*Task requirements*. Reproduce all of the data below word for word, leaving out the pictures.

----- Records supplied -----

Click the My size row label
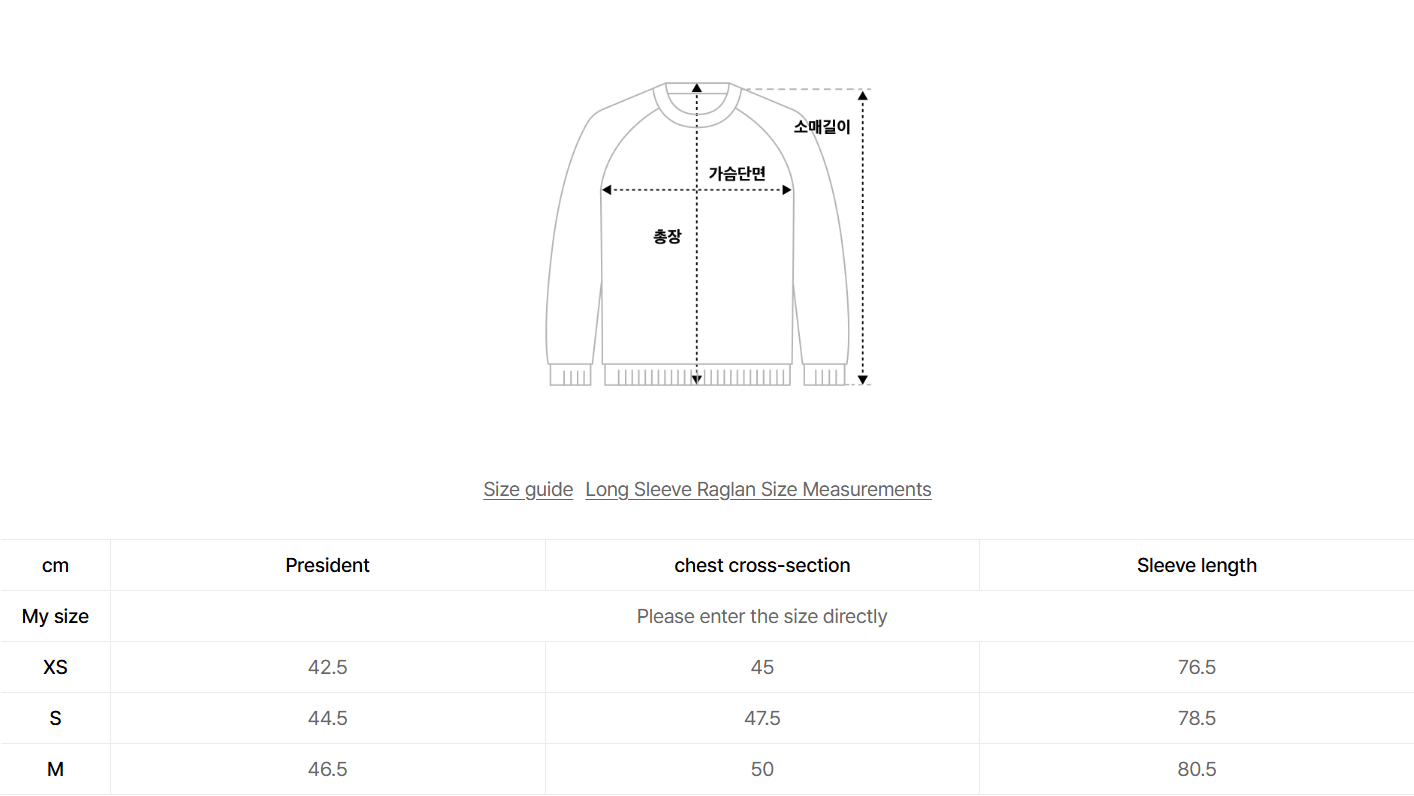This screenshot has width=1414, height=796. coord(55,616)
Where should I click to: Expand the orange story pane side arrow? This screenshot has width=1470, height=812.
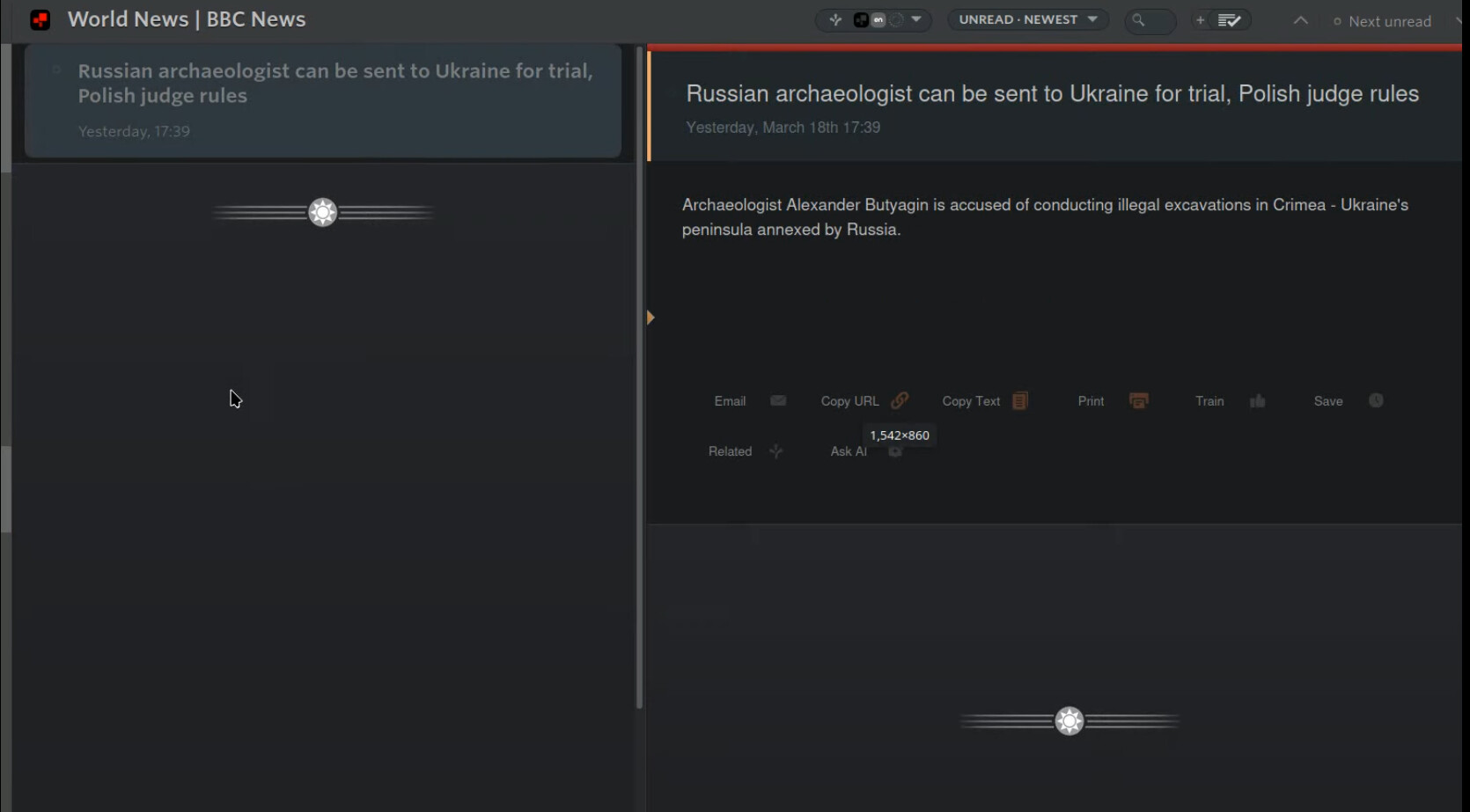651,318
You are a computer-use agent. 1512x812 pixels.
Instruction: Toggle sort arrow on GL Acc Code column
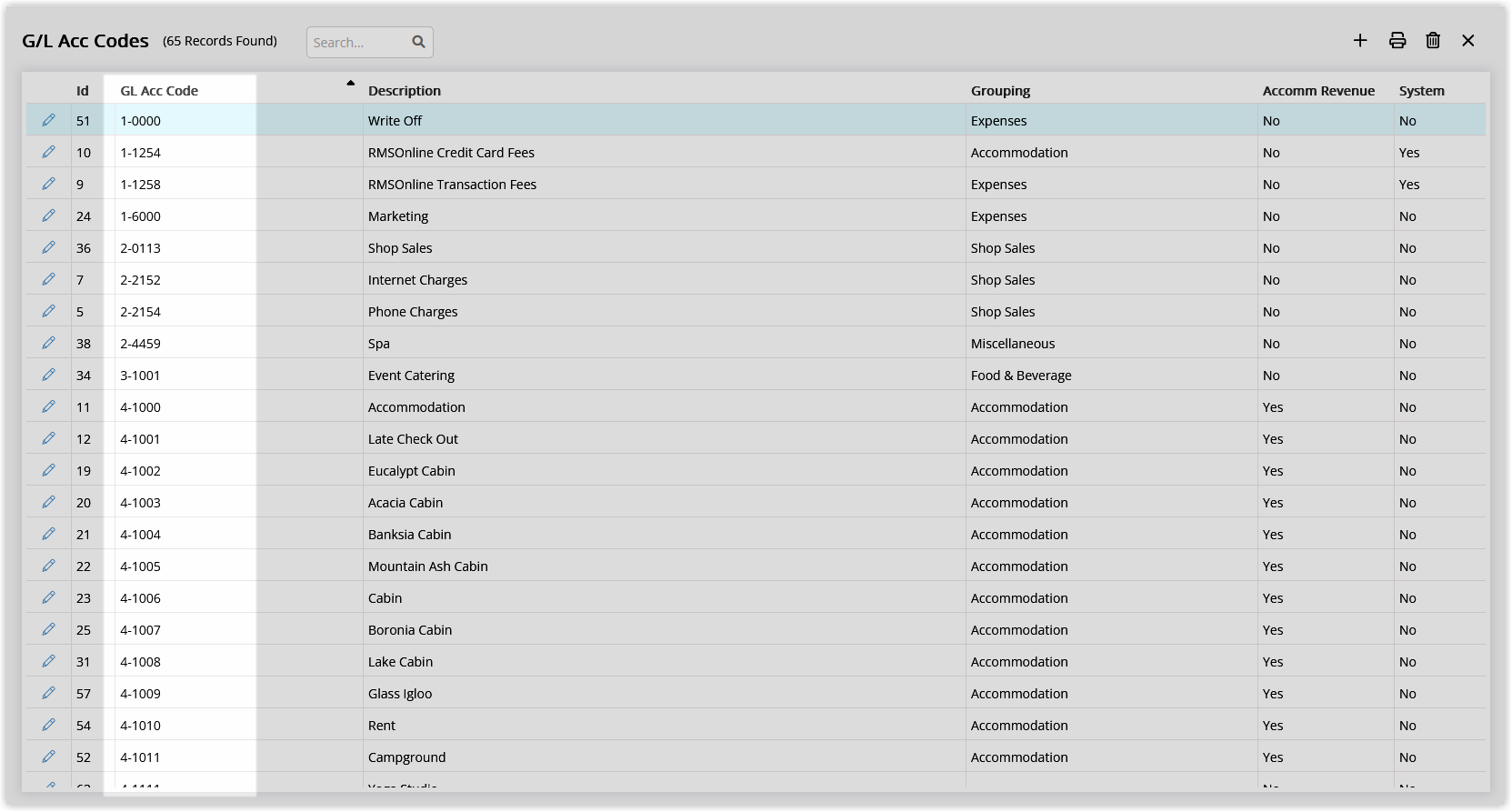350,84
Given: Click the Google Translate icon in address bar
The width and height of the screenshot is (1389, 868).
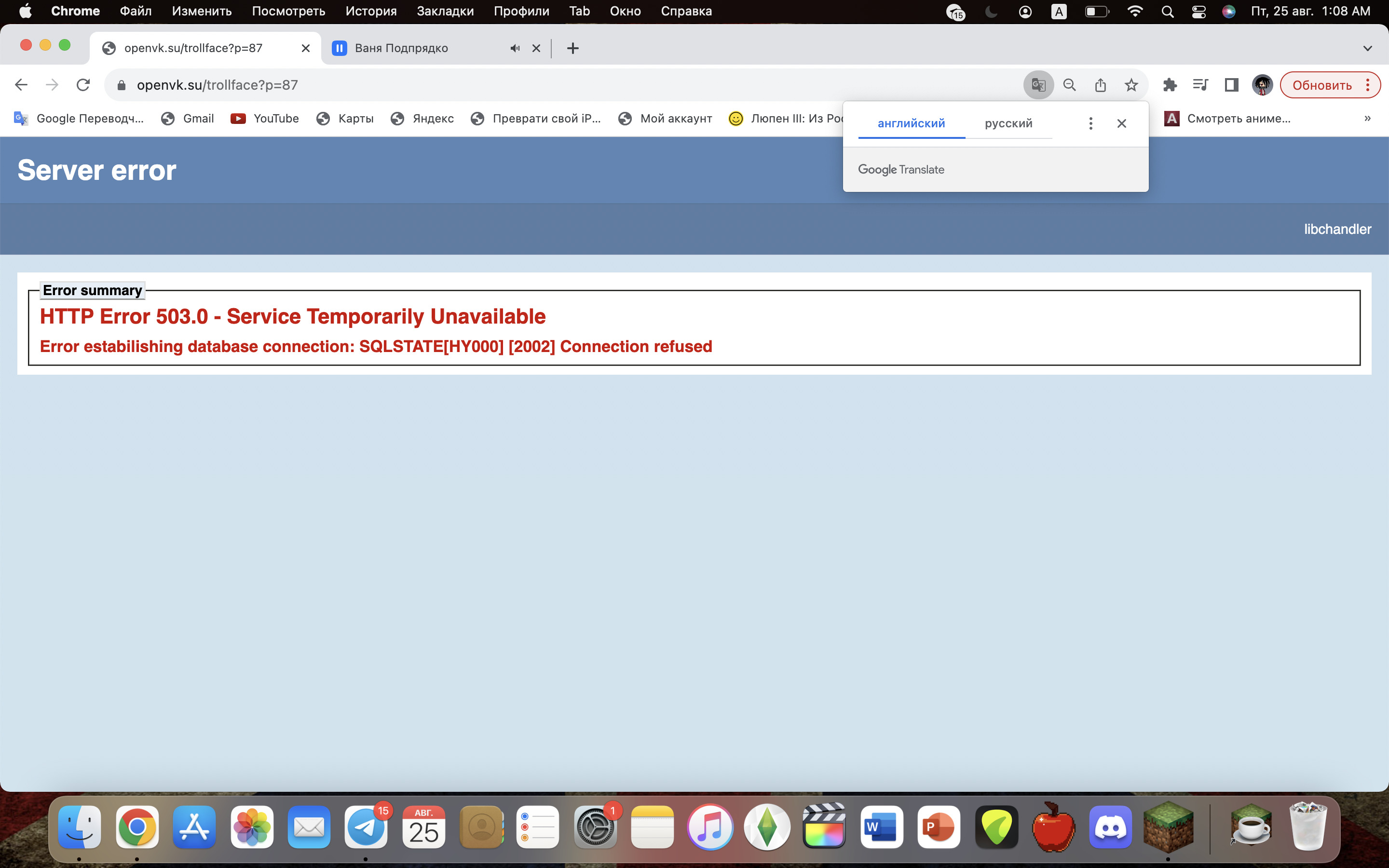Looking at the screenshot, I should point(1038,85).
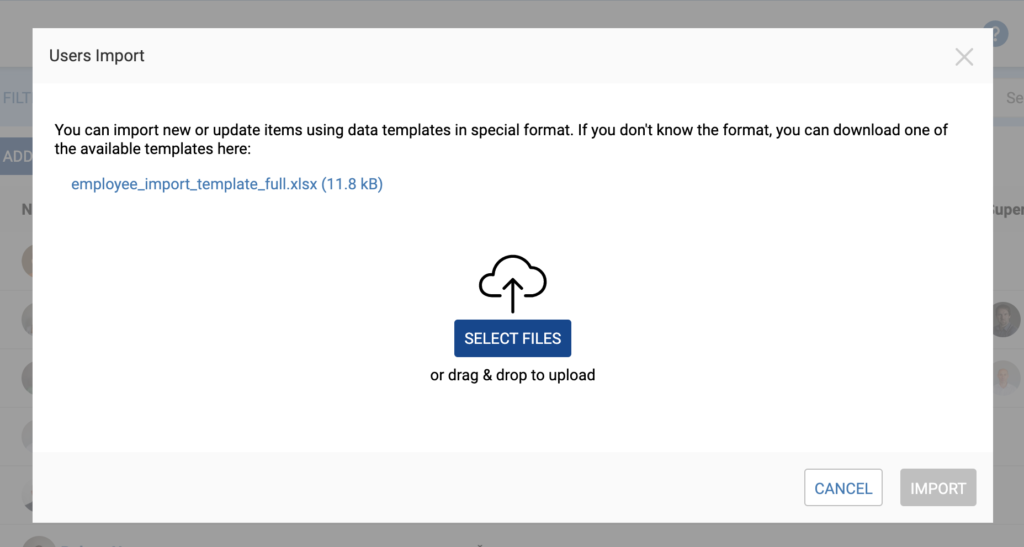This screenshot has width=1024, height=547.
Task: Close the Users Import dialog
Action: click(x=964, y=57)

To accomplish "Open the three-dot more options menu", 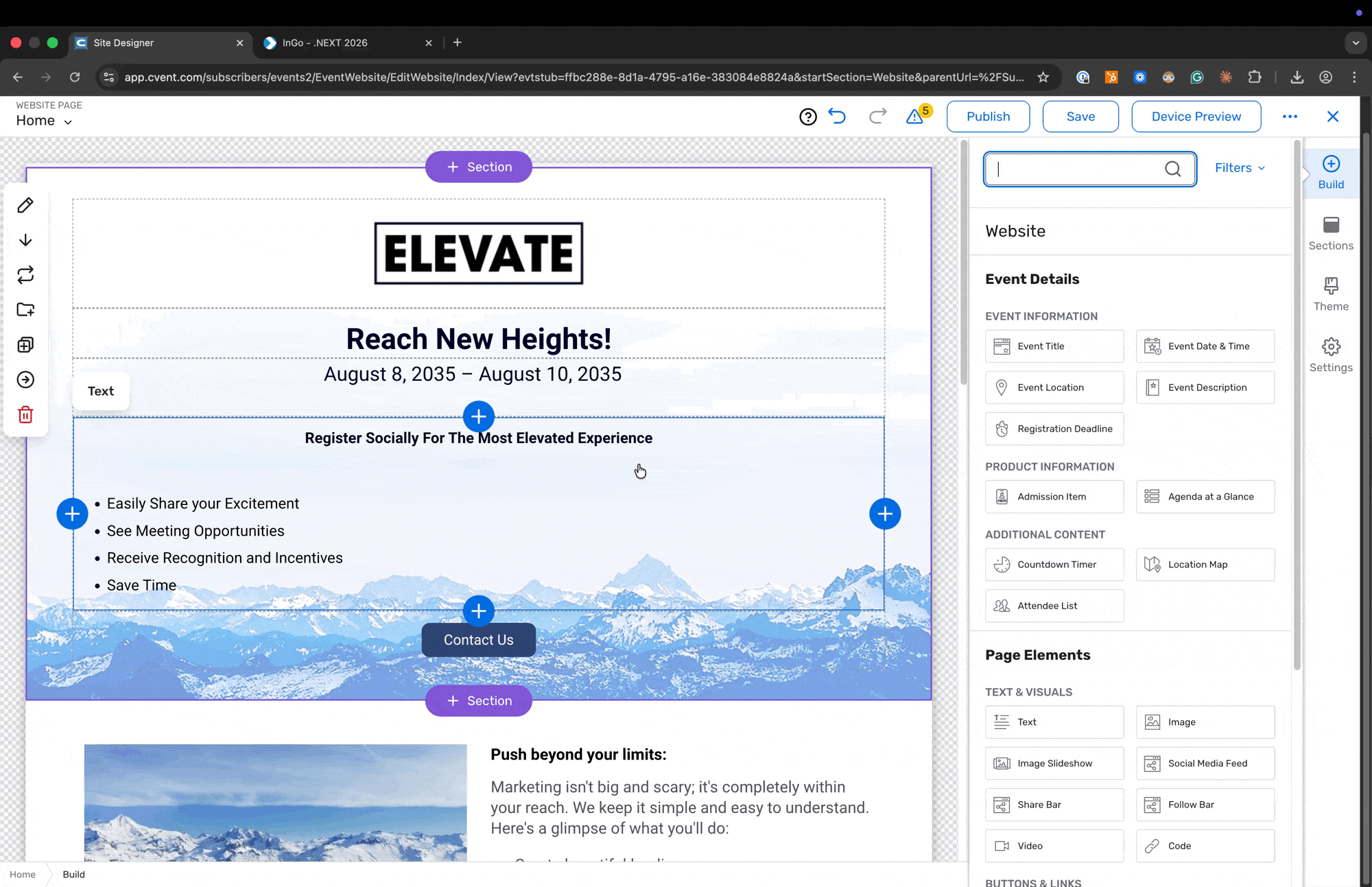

-----

*Solution*.
Click the My size row label
This screenshot has width=1414, height=796. coord(55,616)
Where should I click to: Expand the orange story pane side arrow? This screenshot has width=1470, height=812.
651,318
You are a computer-use agent. 1512x812 pixels.
Instruction: Toggle sort arrow on GL Acc Code column
350,84
Given: Click the Google Translate icon in address bar
The width and height of the screenshot is (1389, 868).
Looking at the screenshot, I should point(1038,85).
This screenshot has width=1024, height=547.
Task: Close the Users Import dialog
Action: click(x=964, y=57)

To accomplish "Open the three-dot more options menu", 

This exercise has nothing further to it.